Echo back the lines in the stretch from the one containing "You are a computer-use agent. The" through the one containing "coord(126,212)", reproducing them precisely and including both ends.

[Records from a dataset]
----
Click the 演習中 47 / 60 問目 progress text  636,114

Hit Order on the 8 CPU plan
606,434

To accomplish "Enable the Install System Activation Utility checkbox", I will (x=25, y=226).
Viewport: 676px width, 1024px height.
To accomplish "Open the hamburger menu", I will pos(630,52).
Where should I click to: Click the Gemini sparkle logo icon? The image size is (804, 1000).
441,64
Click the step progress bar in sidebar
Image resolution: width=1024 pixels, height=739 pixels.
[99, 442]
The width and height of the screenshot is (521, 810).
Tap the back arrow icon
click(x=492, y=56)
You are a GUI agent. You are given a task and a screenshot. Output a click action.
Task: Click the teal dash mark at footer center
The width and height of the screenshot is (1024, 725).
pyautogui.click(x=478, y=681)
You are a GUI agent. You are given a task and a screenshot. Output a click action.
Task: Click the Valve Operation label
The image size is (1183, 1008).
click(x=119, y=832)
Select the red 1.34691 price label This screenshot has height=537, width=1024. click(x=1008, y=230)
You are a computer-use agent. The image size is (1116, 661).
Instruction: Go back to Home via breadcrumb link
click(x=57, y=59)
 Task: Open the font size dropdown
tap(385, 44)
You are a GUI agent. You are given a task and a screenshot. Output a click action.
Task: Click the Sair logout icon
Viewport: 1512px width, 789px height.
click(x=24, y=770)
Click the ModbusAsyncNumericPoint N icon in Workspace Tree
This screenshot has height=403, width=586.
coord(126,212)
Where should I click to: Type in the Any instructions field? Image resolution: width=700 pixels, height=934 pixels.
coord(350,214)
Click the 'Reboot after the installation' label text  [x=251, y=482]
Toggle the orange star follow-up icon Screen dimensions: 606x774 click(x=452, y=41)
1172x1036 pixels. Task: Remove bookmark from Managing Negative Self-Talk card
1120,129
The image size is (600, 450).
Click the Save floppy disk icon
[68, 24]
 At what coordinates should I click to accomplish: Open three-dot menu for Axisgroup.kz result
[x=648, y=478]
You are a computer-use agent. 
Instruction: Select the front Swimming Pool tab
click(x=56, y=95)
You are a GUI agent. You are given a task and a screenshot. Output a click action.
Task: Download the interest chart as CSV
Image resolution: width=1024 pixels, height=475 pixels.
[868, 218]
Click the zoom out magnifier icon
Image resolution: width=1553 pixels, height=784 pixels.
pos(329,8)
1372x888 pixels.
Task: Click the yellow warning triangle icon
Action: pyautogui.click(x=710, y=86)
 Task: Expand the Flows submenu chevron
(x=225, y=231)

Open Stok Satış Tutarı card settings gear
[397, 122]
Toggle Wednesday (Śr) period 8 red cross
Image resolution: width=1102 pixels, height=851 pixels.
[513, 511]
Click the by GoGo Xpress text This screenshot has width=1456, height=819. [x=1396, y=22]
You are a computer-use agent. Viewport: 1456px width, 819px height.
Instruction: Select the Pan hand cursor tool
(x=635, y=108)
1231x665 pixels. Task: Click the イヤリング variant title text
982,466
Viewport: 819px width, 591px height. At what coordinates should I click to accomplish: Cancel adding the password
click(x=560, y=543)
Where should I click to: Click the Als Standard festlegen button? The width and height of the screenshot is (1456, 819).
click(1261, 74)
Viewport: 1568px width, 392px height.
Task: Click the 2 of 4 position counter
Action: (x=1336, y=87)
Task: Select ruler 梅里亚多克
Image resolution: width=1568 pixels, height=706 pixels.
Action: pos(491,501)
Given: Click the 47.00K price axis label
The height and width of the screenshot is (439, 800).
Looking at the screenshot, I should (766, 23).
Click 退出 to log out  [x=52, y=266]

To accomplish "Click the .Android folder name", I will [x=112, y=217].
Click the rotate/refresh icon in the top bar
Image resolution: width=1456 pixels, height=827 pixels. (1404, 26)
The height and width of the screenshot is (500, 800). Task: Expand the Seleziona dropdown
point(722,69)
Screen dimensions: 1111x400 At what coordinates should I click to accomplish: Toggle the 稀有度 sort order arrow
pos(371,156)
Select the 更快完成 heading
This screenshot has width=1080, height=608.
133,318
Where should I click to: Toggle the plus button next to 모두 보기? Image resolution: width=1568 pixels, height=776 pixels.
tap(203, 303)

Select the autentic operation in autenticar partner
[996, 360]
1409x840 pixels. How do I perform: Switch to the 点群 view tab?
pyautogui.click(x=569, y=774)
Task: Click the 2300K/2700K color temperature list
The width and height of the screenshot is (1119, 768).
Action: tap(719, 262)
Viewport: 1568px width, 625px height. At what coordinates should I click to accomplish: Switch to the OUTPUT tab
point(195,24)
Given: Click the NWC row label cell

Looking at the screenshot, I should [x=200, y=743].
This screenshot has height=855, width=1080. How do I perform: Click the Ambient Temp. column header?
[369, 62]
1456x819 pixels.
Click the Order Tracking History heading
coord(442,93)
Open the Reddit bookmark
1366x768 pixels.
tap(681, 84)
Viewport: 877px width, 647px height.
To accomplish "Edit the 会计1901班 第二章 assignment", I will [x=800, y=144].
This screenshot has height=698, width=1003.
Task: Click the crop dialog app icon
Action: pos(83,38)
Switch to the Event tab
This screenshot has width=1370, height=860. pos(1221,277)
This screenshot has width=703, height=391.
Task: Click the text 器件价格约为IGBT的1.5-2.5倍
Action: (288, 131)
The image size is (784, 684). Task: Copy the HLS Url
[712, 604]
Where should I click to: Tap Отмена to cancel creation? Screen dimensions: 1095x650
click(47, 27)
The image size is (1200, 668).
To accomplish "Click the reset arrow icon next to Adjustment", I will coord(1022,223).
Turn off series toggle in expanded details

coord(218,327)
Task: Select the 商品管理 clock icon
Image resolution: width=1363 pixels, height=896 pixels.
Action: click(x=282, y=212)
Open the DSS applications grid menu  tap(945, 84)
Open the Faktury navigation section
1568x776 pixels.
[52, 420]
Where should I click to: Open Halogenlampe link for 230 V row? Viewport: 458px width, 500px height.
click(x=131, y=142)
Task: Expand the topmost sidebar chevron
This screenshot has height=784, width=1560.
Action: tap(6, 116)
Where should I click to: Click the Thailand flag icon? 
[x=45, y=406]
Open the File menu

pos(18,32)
----
## Task solution
You are a computer-use agent. The image size is (1116, 661).
Instruction: Go back to Home via breadcrumb link
click(x=57, y=59)
 Task: Open the font size dropdown
tap(385, 44)
You are a GUI agent. You are given a task and a screenshot. Output a click action.
Task: Click the Sair logout icon
Viewport: 1512px width, 789px height.
click(x=24, y=770)
Click the ModbusAsyncNumericPoint N icon in Workspace Tree
This screenshot has height=403, width=586.
coord(126,212)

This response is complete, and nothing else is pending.